Give all the lines below again, exactly, with no pictures.

(Data records)

--------------------------------------------------

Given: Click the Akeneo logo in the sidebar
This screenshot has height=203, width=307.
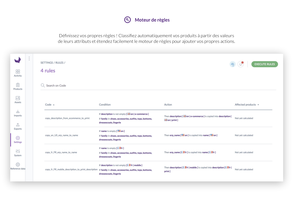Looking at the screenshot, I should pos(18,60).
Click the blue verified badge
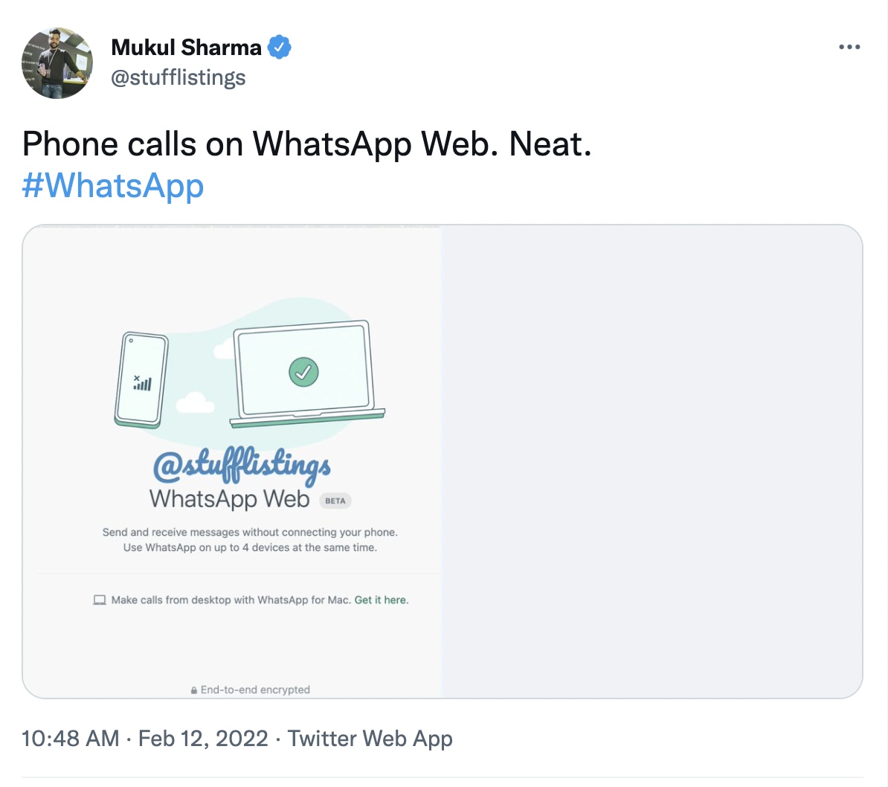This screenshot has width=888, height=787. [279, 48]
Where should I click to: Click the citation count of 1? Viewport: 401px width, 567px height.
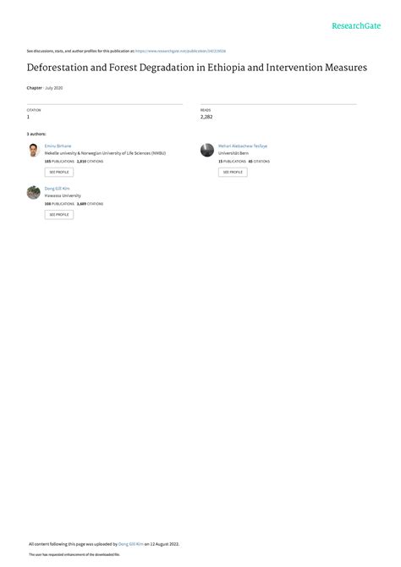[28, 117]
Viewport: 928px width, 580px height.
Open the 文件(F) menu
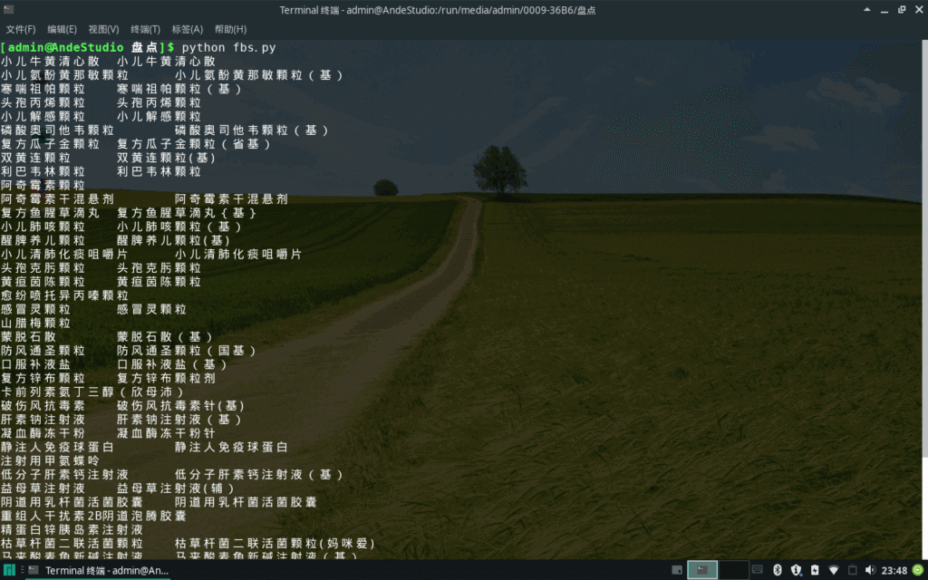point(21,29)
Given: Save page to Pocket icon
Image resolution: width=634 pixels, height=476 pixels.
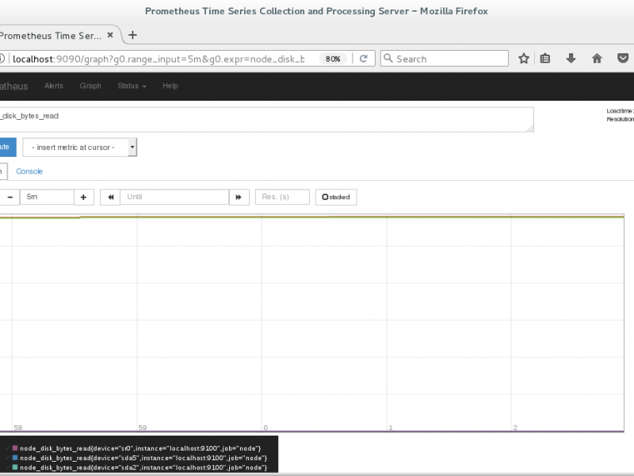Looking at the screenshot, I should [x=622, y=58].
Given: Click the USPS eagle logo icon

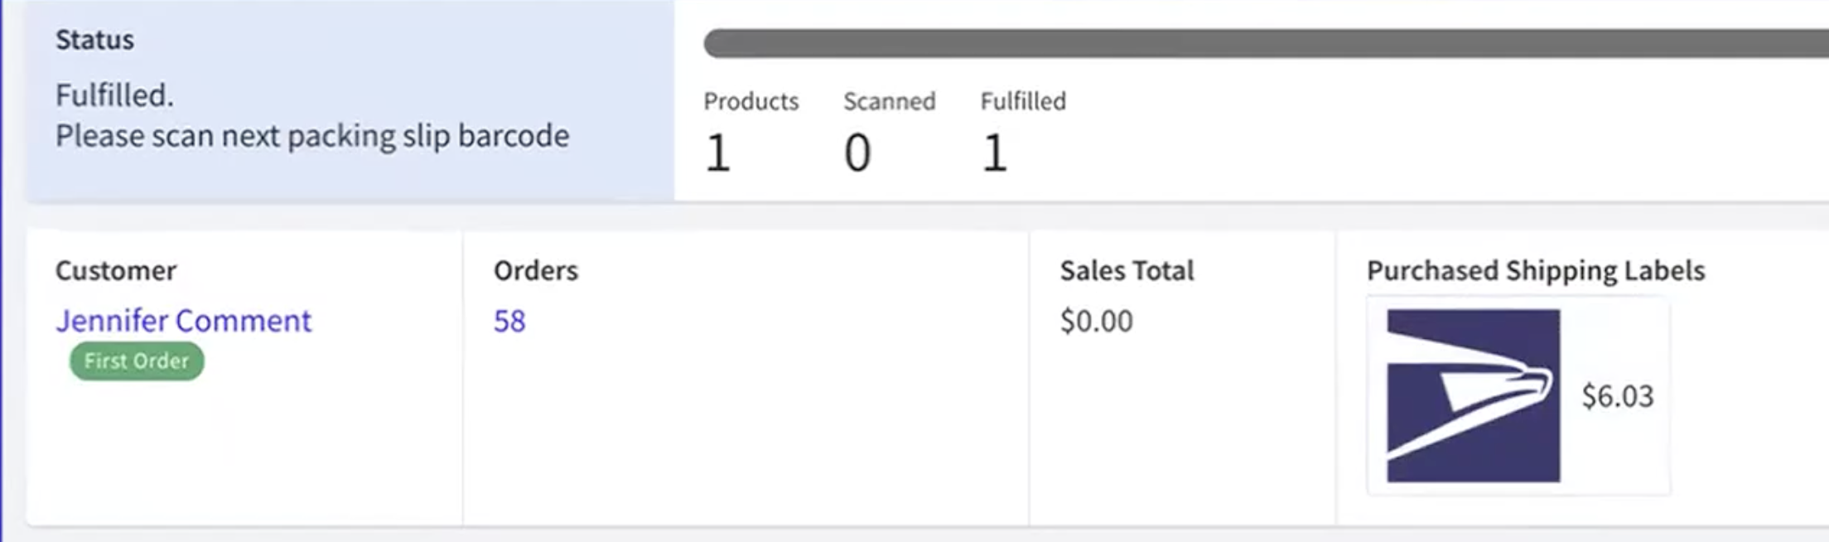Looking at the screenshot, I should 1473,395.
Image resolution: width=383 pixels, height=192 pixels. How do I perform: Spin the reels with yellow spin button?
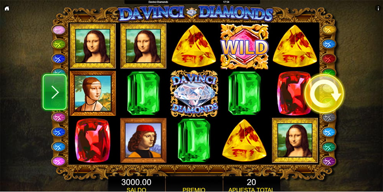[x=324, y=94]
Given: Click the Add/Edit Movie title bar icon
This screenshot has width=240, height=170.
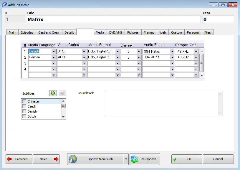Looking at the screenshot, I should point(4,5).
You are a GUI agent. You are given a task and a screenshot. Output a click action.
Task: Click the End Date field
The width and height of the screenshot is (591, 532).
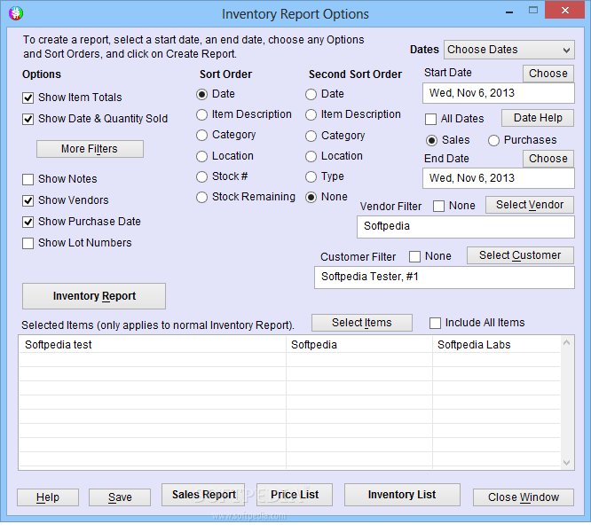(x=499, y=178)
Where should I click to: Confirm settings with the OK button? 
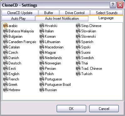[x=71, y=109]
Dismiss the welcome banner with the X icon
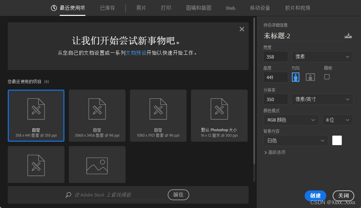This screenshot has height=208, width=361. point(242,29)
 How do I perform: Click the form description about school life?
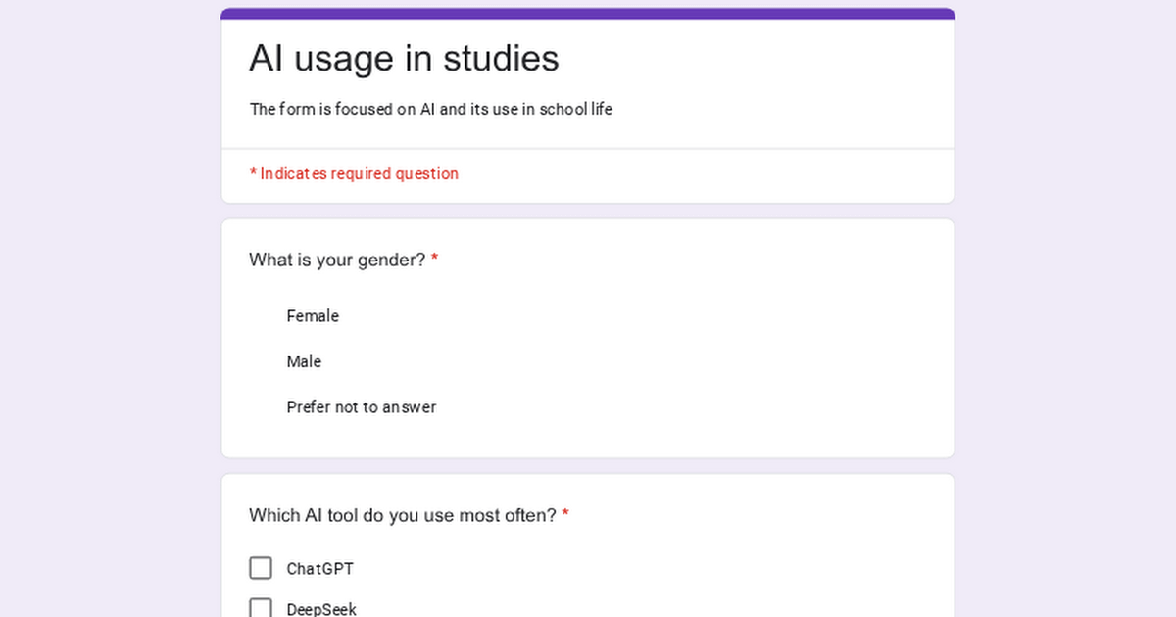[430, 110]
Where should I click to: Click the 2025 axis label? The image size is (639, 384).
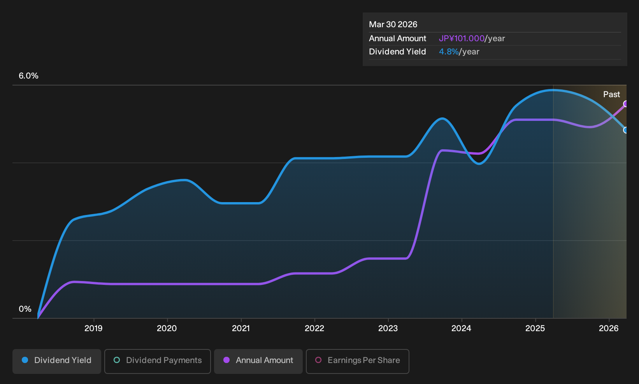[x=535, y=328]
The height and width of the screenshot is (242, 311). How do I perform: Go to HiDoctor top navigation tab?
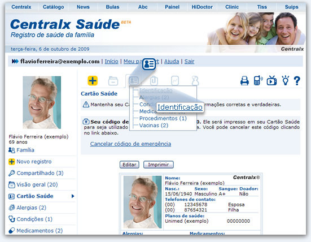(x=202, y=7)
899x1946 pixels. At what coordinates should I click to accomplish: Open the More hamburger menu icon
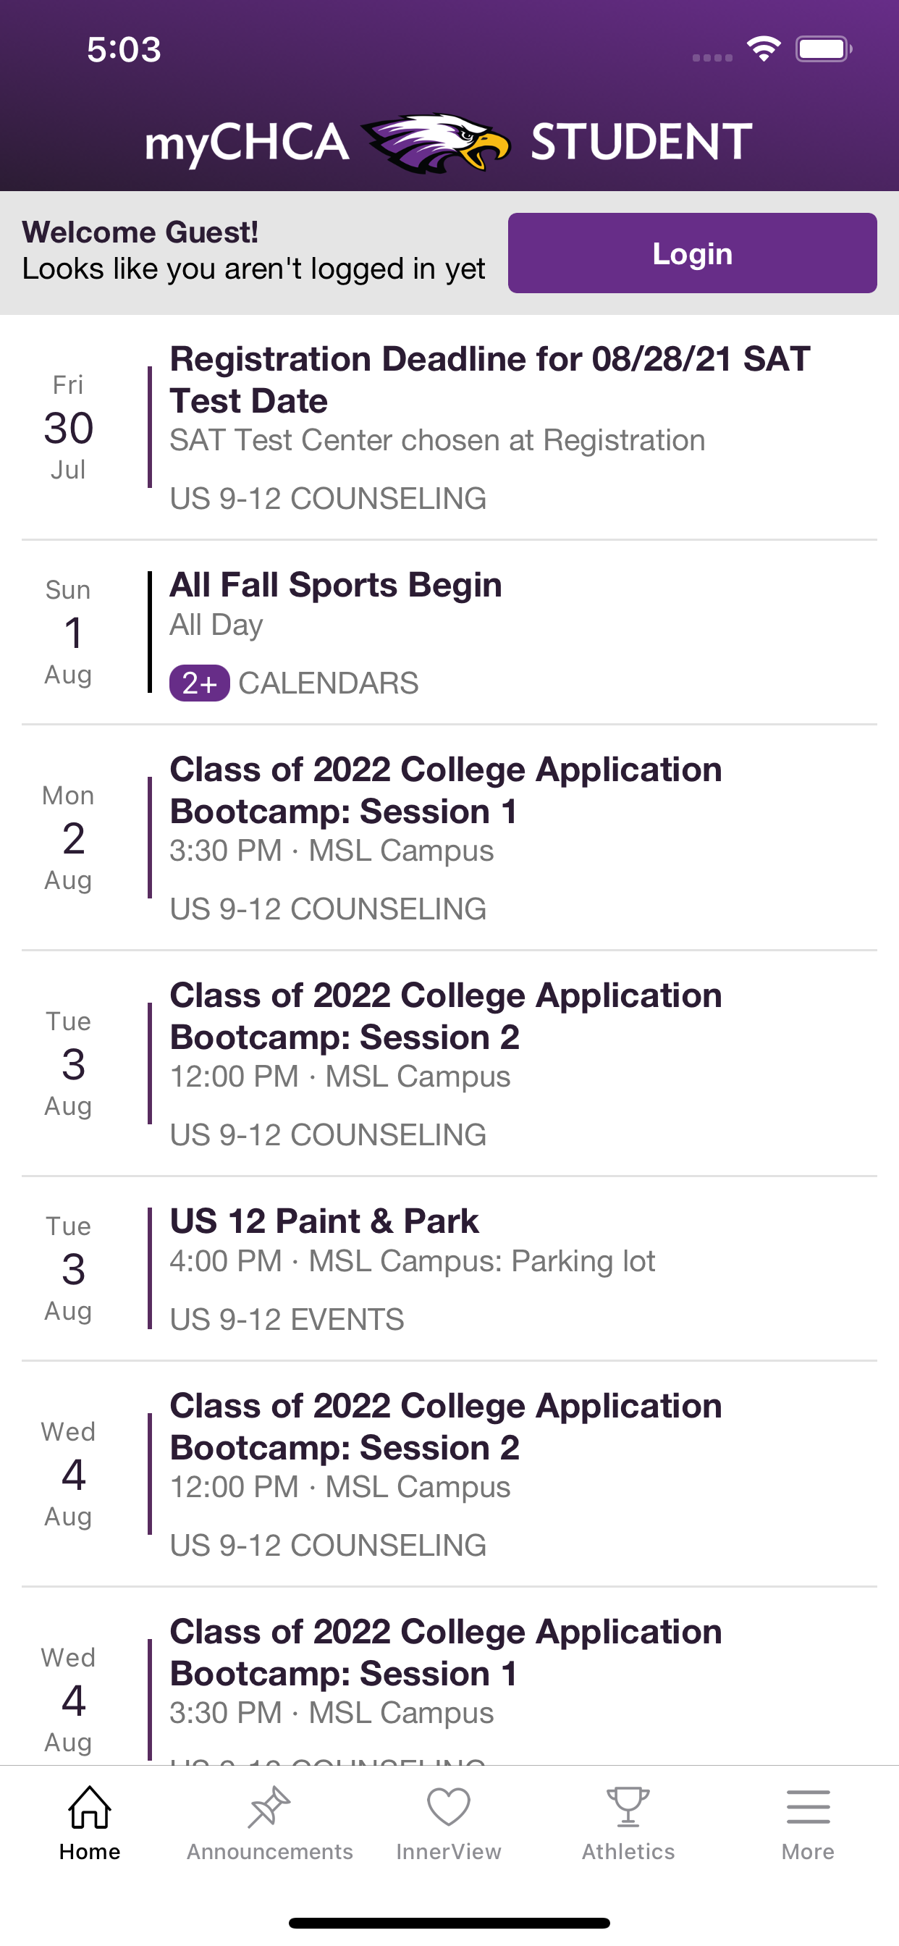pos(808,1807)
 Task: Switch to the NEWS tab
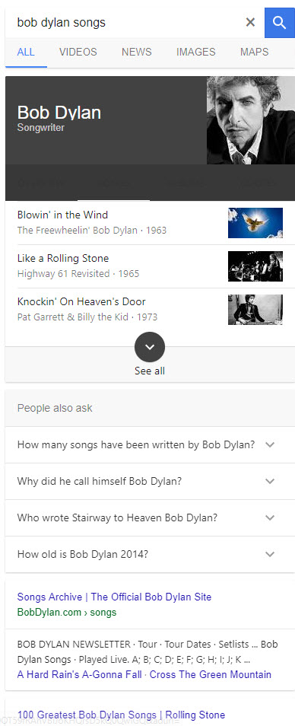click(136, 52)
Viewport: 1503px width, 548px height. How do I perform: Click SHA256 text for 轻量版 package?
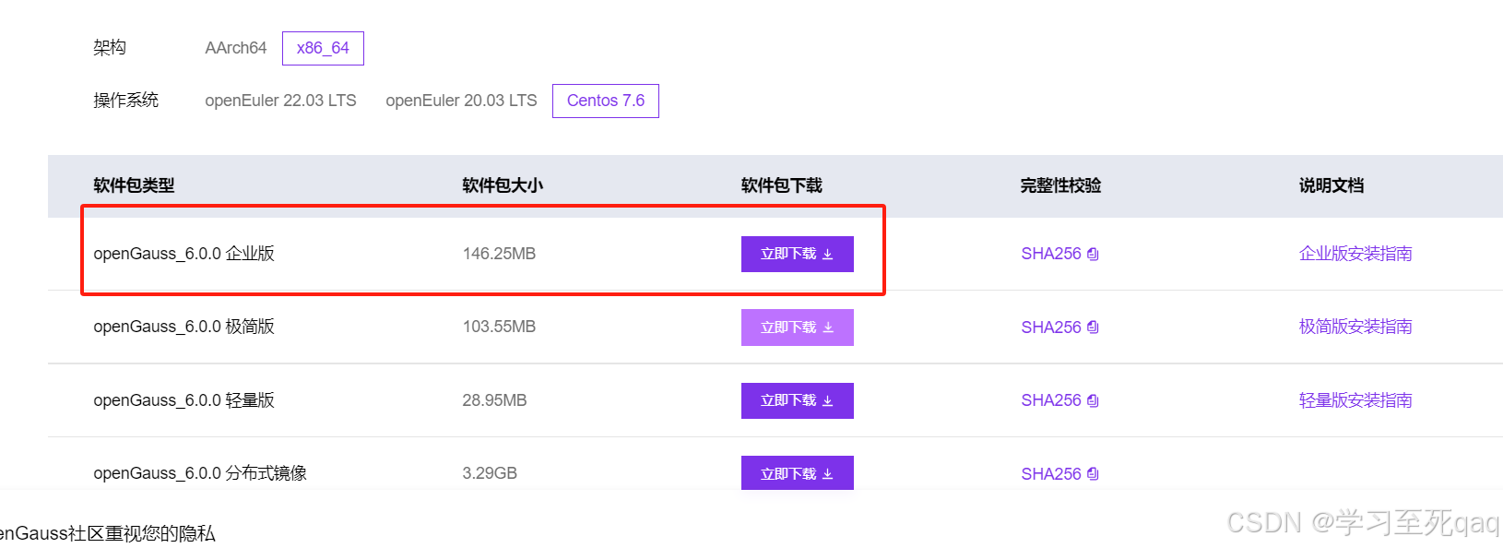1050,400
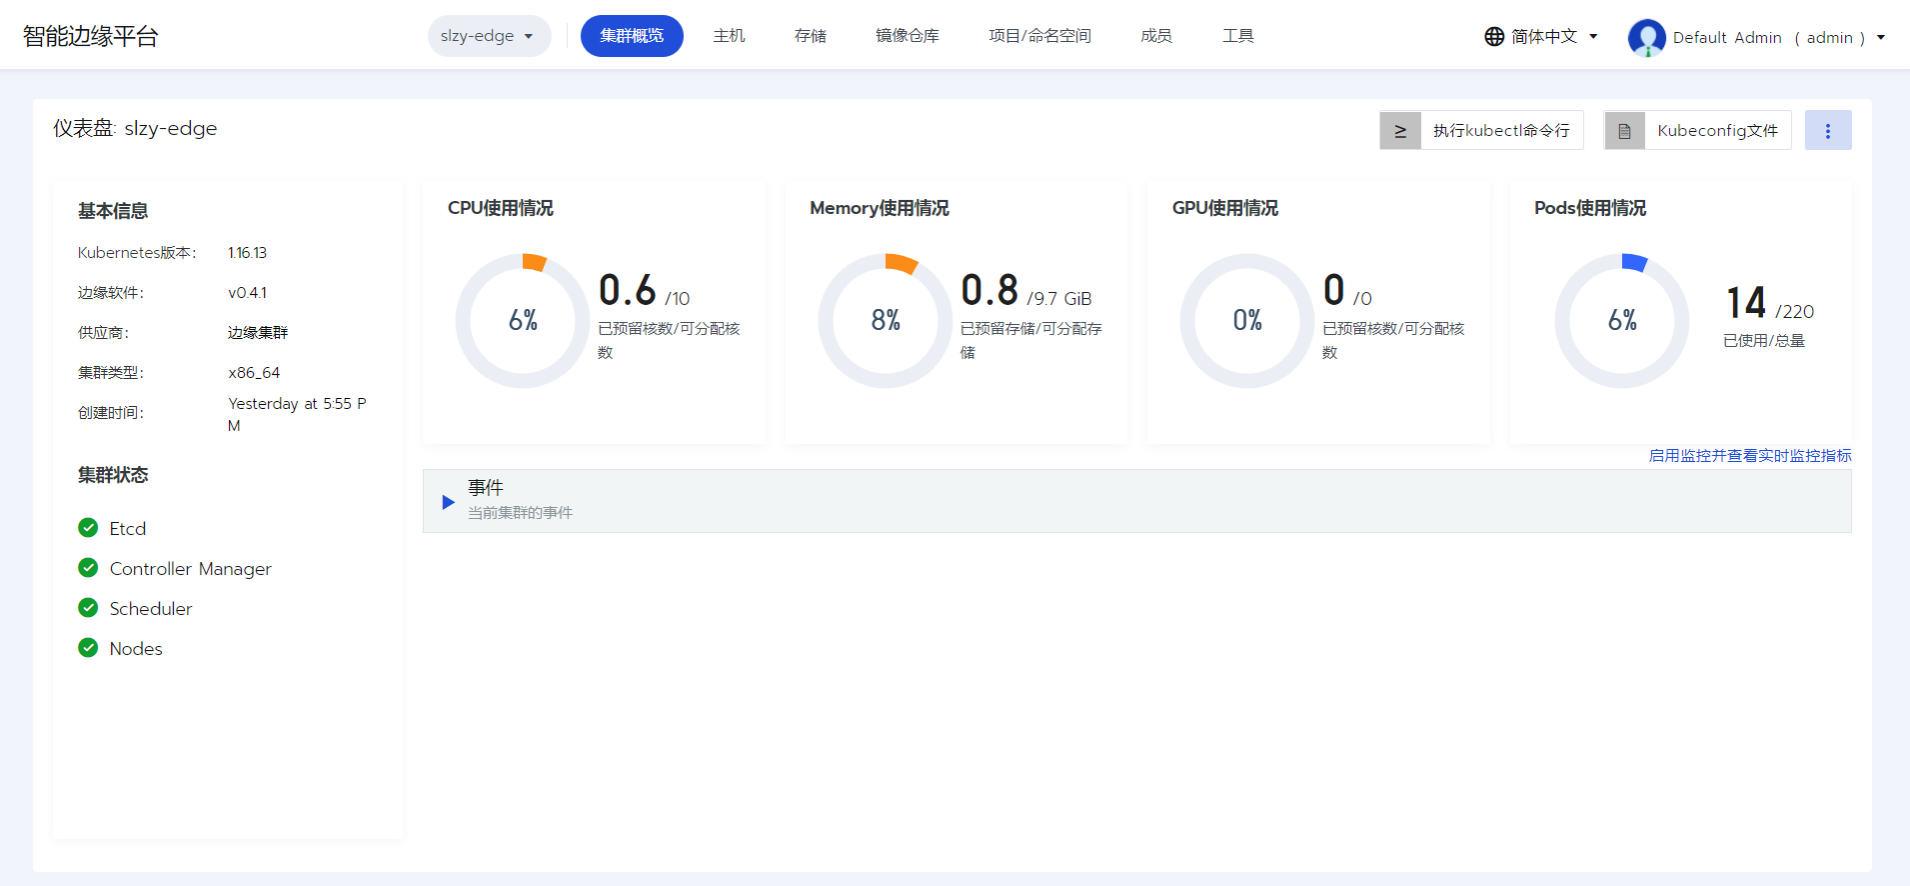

--------------------------------------------------

→ WRITTEN SOLUTION:
Given: Click the Akeneo logo in the sidebar
This screenshot has height=203, width=307.
Looking at the screenshot, I should pos(18,60).
Click the blue verified badge
This screenshot has width=888, height=787. [279, 48]
Where should I click to: Click the citation count of 1? Viewport: 401px width, 567px height.
[28, 117]
Viewport: 928px width, 580px height.
Open the 文件(F) menu
point(21,29)
Given: Save page to Pocket icon
Image resolution: width=634 pixels, height=476 pixels.
Looking at the screenshot, I should [x=622, y=58].
Given: Click the USPS eagle logo icon

Looking at the screenshot, I should 1473,395.
Image resolution: width=383 pixels, height=192 pixels. How do I perform: Spin the reels with yellow spin button?
[x=324, y=94]
Given: Click the Add/Edit Movie title bar icon
This screenshot has width=240, height=170.
Looking at the screenshot, I should point(4,5).
You are a GUI agent. You are given a task and a screenshot. Output a click action.
Task: Click the End Date field
The width and height of the screenshot is (591, 532).
(x=499, y=178)
Where should I click to: Confirm settings with the OK button? 
[x=71, y=109]
Dismiss the welcome banner with the X icon
This screenshot has height=208, width=361. point(242,29)
 How do I perform: Click the form description about school life?
[430, 110]
Where should I click to: Click the 2025 axis label? The image size is (639, 384).
[x=535, y=328]
The height and width of the screenshot is (242, 311). How do I perform: Go to HiDoctor top navigation tab?
(x=202, y=7)
899x1946 pixels. At what coordinates should I click to accomplish: Open the More hamburger menu icon
pos(808,1807)
 Task: Switch to the NEWS tab
click(136, 52)
Viewport: 1503px width, 548px height. How do I perform: Click SHA256 text for 轻量版 package?
1050,400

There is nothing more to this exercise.